------ MATERIAL FOR THE TASK
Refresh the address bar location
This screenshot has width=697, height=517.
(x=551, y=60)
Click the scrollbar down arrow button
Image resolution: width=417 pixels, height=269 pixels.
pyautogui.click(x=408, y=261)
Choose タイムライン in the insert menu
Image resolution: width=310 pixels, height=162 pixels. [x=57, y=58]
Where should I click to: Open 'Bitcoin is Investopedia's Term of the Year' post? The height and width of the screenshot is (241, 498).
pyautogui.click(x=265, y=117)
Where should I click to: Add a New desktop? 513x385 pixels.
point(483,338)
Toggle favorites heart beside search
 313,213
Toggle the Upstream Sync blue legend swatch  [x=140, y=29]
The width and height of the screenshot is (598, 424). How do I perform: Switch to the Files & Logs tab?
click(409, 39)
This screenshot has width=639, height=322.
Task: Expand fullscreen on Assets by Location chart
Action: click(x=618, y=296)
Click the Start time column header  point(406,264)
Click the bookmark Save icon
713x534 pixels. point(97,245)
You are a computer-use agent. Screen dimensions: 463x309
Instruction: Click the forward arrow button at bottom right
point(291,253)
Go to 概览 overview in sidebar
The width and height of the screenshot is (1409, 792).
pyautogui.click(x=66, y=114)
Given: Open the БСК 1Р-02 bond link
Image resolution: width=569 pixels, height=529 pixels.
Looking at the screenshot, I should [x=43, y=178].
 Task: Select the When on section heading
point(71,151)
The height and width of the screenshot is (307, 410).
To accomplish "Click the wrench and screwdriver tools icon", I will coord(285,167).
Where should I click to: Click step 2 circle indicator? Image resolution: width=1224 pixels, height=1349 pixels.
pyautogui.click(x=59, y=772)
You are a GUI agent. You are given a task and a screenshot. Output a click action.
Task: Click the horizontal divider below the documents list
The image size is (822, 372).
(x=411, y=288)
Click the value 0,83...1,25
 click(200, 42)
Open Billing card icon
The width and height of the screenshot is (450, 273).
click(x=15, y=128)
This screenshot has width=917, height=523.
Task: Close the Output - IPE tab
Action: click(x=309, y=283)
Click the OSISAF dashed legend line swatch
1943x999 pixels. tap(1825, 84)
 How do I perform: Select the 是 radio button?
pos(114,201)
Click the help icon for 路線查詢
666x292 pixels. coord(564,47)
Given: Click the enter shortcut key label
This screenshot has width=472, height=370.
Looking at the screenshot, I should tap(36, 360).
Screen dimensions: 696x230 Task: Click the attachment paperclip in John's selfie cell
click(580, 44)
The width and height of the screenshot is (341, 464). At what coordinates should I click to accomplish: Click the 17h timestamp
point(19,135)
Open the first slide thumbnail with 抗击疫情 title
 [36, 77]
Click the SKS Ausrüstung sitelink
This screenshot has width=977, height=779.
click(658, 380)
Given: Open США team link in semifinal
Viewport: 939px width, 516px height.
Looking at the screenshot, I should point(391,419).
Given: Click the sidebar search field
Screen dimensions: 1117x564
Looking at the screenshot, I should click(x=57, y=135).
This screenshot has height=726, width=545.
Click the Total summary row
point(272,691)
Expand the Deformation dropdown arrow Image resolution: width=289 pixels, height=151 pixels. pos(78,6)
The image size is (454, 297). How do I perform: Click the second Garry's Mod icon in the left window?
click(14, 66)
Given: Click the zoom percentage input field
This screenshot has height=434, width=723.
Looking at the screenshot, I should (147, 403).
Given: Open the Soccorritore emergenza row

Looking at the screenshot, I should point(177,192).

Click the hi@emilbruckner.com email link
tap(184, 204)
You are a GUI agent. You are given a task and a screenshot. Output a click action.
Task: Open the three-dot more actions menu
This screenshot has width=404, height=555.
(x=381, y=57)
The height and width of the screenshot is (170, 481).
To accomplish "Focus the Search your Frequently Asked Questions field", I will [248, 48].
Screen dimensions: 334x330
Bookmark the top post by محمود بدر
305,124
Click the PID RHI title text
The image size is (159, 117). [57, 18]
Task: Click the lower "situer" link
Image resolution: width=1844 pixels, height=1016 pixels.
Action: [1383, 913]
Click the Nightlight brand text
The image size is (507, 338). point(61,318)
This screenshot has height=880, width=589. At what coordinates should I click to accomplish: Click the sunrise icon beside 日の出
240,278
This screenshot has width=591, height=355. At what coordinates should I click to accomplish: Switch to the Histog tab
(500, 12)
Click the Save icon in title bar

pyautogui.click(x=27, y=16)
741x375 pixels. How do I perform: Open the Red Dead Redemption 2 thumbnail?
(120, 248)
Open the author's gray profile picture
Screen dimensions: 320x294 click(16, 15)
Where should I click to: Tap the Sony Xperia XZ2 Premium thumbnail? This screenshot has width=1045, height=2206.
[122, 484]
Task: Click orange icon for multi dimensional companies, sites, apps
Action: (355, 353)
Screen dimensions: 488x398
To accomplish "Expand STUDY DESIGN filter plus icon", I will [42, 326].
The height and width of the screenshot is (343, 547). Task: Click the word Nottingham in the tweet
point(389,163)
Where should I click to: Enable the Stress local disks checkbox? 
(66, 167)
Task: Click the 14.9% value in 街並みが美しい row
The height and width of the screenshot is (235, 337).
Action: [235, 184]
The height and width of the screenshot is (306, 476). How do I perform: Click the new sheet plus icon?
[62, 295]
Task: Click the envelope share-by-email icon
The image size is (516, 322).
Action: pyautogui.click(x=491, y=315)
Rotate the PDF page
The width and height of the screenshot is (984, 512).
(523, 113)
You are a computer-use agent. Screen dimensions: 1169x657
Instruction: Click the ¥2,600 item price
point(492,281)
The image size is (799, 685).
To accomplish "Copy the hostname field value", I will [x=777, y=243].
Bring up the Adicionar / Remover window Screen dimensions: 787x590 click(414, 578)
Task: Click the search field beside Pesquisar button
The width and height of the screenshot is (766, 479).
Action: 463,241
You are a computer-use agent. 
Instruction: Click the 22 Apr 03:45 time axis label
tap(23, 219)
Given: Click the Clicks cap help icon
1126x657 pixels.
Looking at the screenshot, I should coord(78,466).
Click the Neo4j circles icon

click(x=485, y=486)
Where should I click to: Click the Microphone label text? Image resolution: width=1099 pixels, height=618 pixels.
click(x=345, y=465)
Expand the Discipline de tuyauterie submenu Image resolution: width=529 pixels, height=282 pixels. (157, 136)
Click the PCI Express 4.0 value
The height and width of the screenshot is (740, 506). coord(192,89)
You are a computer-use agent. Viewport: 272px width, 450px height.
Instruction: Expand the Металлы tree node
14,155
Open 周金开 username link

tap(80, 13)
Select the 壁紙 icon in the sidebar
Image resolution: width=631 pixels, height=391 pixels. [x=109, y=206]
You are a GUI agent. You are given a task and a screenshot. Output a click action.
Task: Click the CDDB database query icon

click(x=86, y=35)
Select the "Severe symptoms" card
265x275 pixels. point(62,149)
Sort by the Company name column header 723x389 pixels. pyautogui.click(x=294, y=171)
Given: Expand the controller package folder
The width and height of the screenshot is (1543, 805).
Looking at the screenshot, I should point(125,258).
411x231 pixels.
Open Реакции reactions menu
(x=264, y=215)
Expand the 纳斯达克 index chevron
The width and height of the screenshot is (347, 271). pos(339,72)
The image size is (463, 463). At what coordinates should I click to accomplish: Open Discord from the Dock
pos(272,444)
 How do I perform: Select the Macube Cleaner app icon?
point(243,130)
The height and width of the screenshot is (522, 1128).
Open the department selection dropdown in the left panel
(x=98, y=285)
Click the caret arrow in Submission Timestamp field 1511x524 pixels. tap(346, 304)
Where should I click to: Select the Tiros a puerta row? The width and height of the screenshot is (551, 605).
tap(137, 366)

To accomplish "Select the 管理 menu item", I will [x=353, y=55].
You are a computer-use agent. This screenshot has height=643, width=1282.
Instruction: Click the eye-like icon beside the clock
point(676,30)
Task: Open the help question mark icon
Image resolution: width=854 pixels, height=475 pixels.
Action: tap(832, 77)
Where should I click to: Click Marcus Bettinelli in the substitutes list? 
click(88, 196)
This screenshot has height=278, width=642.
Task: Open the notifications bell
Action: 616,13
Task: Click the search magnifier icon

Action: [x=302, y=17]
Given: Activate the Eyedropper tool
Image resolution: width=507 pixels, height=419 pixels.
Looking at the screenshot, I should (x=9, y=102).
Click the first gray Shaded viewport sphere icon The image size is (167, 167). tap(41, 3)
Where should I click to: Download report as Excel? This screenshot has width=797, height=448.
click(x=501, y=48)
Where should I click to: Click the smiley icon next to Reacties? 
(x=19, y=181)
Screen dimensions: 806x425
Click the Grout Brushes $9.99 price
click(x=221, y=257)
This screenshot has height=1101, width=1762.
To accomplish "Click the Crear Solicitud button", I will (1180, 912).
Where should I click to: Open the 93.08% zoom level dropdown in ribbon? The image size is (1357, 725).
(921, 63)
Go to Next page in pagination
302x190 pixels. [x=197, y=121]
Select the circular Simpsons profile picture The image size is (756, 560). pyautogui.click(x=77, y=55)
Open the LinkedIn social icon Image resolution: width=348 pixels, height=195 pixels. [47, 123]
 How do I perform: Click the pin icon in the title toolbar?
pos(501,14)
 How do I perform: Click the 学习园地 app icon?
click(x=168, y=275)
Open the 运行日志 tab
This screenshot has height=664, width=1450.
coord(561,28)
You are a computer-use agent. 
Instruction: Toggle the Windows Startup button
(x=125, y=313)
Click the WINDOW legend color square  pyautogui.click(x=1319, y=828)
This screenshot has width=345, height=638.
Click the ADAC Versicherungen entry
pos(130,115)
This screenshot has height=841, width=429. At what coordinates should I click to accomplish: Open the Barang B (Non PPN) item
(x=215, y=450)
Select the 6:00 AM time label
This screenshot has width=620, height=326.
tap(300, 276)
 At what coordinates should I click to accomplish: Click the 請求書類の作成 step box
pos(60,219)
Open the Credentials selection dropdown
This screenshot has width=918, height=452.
------------
## AIM OF THE TASK
Check each line above for "field" and return the ones that have it.

## EXERCISE SOLUTION
Given: Click the sidebar search field
Given: Click the zoom percentage input field
To accomplish "Focus the Search your Frequently Asked Questions field", I will [248, 48].
To accomplish "Copy the hostname field value", I will [x=777, y=243].
Task: Click the search field beside Pesquisar button
Click the caret arrow in Submission Timestamp field 1511x524 pixels. tap(346, 304)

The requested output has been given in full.